§ **Exercise objective**: Make an exact copy of all the entries shown below.

§ **Collected data entries**:

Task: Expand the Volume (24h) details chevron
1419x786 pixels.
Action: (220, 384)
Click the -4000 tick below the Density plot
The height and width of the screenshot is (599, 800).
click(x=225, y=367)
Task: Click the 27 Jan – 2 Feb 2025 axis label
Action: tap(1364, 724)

§ **The completed task**:
Task: Expand the Volume (24h) details chevron
1419x786 pixels.
Action: (220, 384)
Click the -4000 tick below the Density plot
The height and width of the screenshot is (599, 800).
click(x=225, y=367)
Task: Click the 27 Jan – 2 Feb 2025 axis label
Action: tap(1364, 724)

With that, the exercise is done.